═════ ENTRIES SHOWN ═════

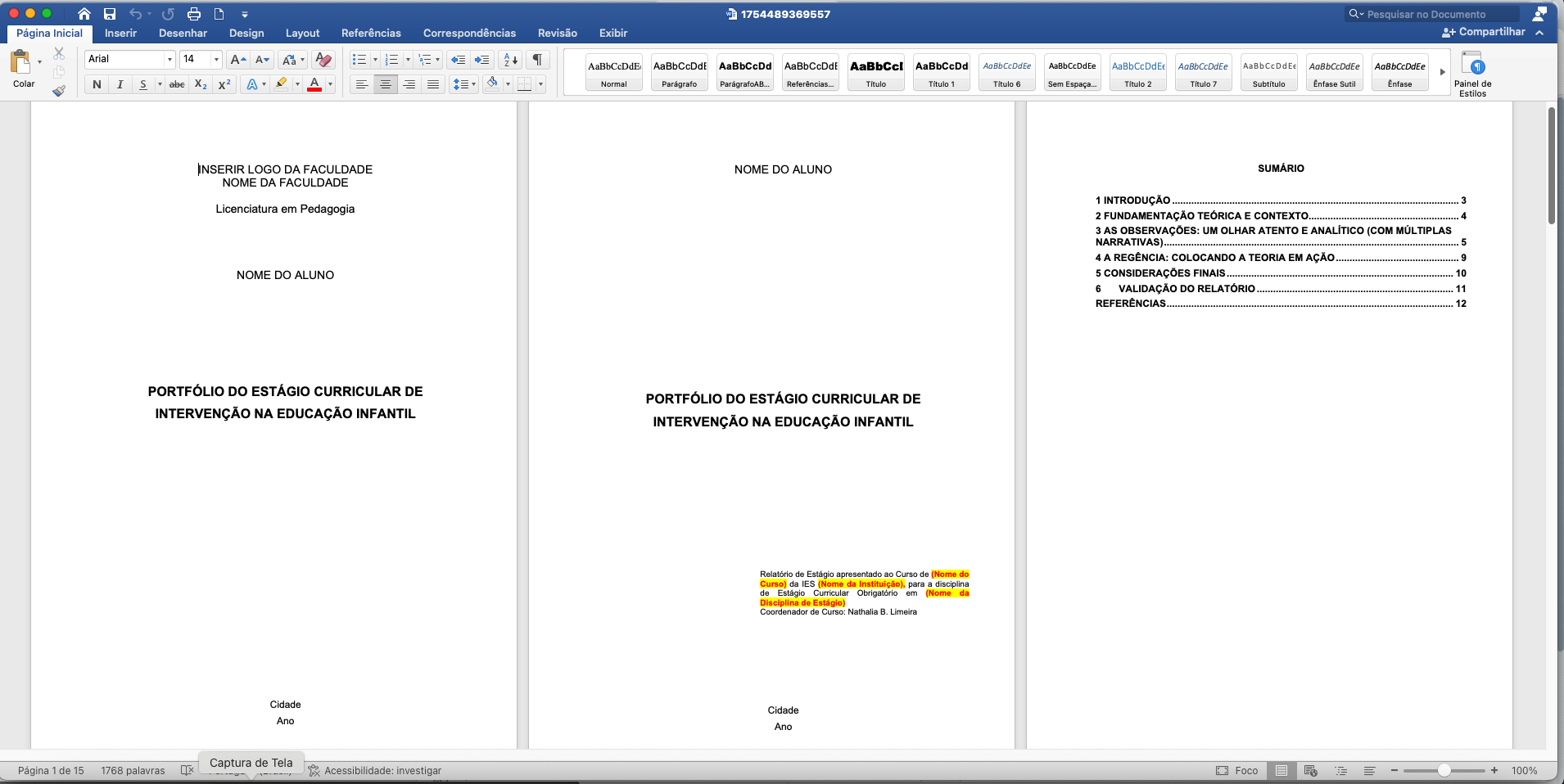Open the Referências ribbon tab
The image size is (1564, 784).
coord(371,34)
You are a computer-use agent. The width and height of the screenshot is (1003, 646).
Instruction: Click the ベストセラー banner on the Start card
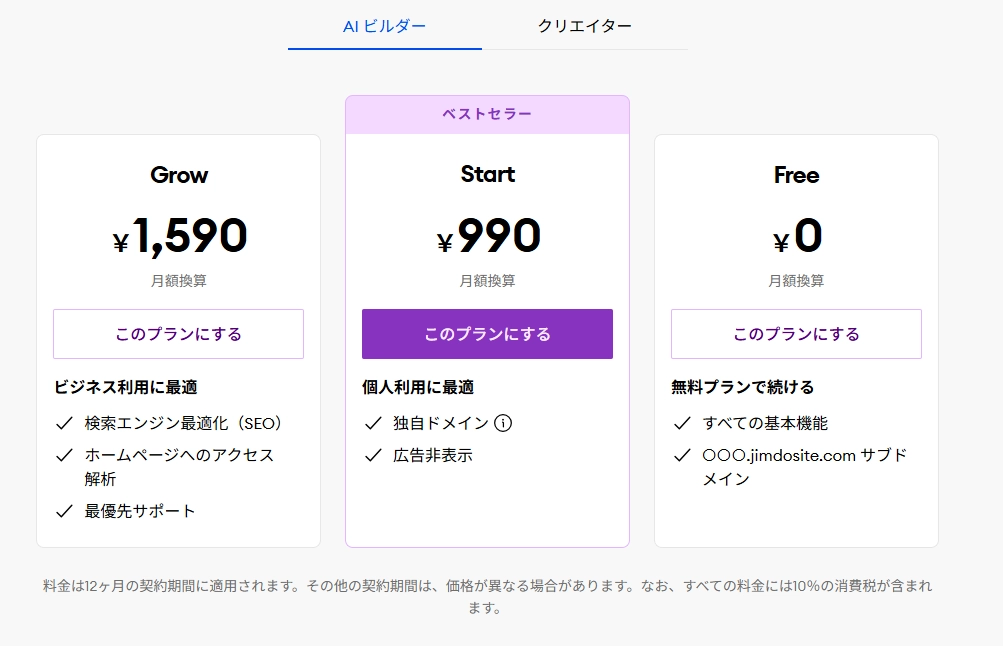pyautogui.click(x=487, y=114)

═════

Can you edit the records above so that "screenshot" becomes "image", with everything else left unchanged? Omit the pictures from your answer.

▶ _WRITTEN RESPONSE_
Open the Referências ribbon tab
The image size is (1564, 784).
coord(371,34)
You are a computer-use agent. The width and height of the image is (1003, 646).
Instruction: Click the ベストセラー banner on the Start card
pyautogui.click(x=487, y=114)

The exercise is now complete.